> [What is asked]: Reproduce the records below, substituting "web navigation agent" for every occurrence of "GUI agent" and leaving everything else unchanged.

> [Supplied data]:
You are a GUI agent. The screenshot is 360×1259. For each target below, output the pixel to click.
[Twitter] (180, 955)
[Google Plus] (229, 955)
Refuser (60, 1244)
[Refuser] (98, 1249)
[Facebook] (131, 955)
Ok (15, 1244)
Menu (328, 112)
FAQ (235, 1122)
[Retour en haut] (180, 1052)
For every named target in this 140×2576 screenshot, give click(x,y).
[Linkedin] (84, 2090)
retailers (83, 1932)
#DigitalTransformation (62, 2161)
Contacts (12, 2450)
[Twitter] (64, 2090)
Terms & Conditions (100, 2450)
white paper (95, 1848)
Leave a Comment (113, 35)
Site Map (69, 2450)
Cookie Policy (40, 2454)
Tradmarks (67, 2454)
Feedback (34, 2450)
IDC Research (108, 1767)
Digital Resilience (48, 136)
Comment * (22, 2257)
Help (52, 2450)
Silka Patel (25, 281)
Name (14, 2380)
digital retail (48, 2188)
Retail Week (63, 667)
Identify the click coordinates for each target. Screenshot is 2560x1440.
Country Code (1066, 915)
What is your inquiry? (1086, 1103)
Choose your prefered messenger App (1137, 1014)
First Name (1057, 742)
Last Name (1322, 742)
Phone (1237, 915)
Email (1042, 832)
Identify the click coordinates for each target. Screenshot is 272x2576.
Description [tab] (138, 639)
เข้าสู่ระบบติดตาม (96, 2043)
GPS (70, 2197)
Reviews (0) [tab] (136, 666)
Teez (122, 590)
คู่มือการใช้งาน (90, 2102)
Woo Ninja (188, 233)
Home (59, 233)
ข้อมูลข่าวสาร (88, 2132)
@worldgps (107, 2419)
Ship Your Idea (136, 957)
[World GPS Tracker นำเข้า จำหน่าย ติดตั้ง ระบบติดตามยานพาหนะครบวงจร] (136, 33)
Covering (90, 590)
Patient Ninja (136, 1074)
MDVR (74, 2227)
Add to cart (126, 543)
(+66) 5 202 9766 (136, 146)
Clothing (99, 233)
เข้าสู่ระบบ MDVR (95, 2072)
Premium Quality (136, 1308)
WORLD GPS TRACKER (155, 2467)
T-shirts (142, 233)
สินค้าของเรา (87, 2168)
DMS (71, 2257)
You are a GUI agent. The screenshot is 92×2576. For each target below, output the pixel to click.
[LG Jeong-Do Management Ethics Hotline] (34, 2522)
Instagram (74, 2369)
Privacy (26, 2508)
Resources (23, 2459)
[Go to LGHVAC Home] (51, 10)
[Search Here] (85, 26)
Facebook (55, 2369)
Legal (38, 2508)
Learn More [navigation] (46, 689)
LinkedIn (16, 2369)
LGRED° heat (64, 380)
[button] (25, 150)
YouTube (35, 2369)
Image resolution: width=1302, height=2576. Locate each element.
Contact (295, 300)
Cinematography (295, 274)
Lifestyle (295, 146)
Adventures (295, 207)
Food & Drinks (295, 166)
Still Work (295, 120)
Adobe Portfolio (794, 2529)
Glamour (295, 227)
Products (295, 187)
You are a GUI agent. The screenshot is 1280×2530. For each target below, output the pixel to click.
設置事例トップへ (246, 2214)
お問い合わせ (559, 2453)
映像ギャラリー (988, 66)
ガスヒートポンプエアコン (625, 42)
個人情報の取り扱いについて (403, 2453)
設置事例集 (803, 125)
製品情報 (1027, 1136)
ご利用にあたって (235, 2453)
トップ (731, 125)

> [Answer below]:
You are a web navigation agent. The screenshot is 360×1259. For each target below, output the pixel to click.
[Twitter] (180, 955)
[Google Plus] (229, 955)
Refuser (60, 1244)
[Refuser] (98, 1249)
[Facebook] (131, 955)
Ok (15, 1244)
Menu (328, 112)
FAQ (235, 1122)
[Retour en haut] (180, 1052)
For every named target in this 140×2576 screenshot, give click(x,y).
[Linkedin] (84, 2090)
retailers (83, 1932)
#DigitalTransformation (62, 2161)
Contacts (12, 2450)
[Twitter] (64, 2090)
Terms & Conditions (100, 2450)
white paper (95, 1848)
Leave a Comment (113, 35)
Site Map (69, 2450)
Cookie Policy (40, 2454)
Tradmarks (67, 2454)
Feedback (34, 2450)
IDC Research (108, 1767)
Digital Resilience (48, 136)
Comment * (22, 2257)
Help (52, 2450)
Silka Patel (25, 281)
Name (14, 2380)
digital retail (48, 2188)
Retail Week (63, 667)
Identify the click coordinates for each target. Screenshot is 2560x1440.
Country Code (1066, 915)
What is your inquiry? (1086, 1103)
Choose your prefered messenger App (1137, 1014)
First Name (1057, 742)
Last Name (1322, 742)
Phone (1237, 915)
Email (1042, 832)
Identify the click coordinates for each target. Screenshot is 272x2576.
Description [tab] (138, 639)
เข้าสู่ระบบติดตาม (96, 2043)
GPS (70, 2197)
Reviews (0) [tab] (136, 666)
Teez (122, 590)
คู่มือการใช้งาน (90, 2102)
Woo Ninja (188, 233)
Home (59, 233)
ข้อมูลข่าวสาร (88, 2132)
@worldgps (107, 2419)
Ship Your Idea (136, 957)
[World GPS Tracker นำเข้า จำหน่าย ติดตั้ง ระบบติดตามยานพาหนะครบวงจร] (136, 33)
Covering (90, 590)
Patient Ninja (136, 1074)
MDVR (74, 2227)
Add to cart (126, 543)
(+66) 5 202 9766 (136, 146)
Clothing (99, 233)
เข้าสู่ระบบ MDVR (95, 2072)
Premium Quality (136, 1308)
WORLD GPS TRACKER (155, 2467)
T-shirts (142, 233)
สินค้าของเรา (87, 2168)
DMS (71, 2257)
You are a web navigation agent. The screenshot is 92×2576. For each target below, output the pixel to click.
[LG Jeong-Do Management Ethics Hotline] (34, 2522)
Instagram (74, 2369)
Privacy (26, 2508)
Resources (23, 2459)
[Go to LGHVAC Home] (51, 10)
[Search Here] (85, 26)
Facebook (55, 2369)
Legal (38, 2508)
Learn More [navigation] (46, 689)
LinkedIn (16, 2369)
LGRED° heat (64, 380)
[button] (25, 150)
YouTube (35, 2369)
Image resolution: width=1302, height=2576. Locate each element.
Contact (295, 300)
Cinematography (295, 274)
Lifestyle (295, 146)
Adventures (295, 207)
Food & Drinks (295, 166)
Still Work (295, 120)
Adobe Portfolio (794, 2529)
Glamour (295, 227)
Products (295, 187)
You are a web navigation agent. The screenshot is 1280×2530. For each target below, output the pixel to click.
設置事例トップへ (246, 2214)
お問い合わせ (559, 2453)
映像ギャラリー (988, 66)
ガスヒートポンプエアコン (625, 42)
個人情報の取り扱いについて (403, 2453)
設置事例集 (803, 125)
製品情報 (1027, 1136)
ご利用にあたって (235, 2453)
トップ (731, 125)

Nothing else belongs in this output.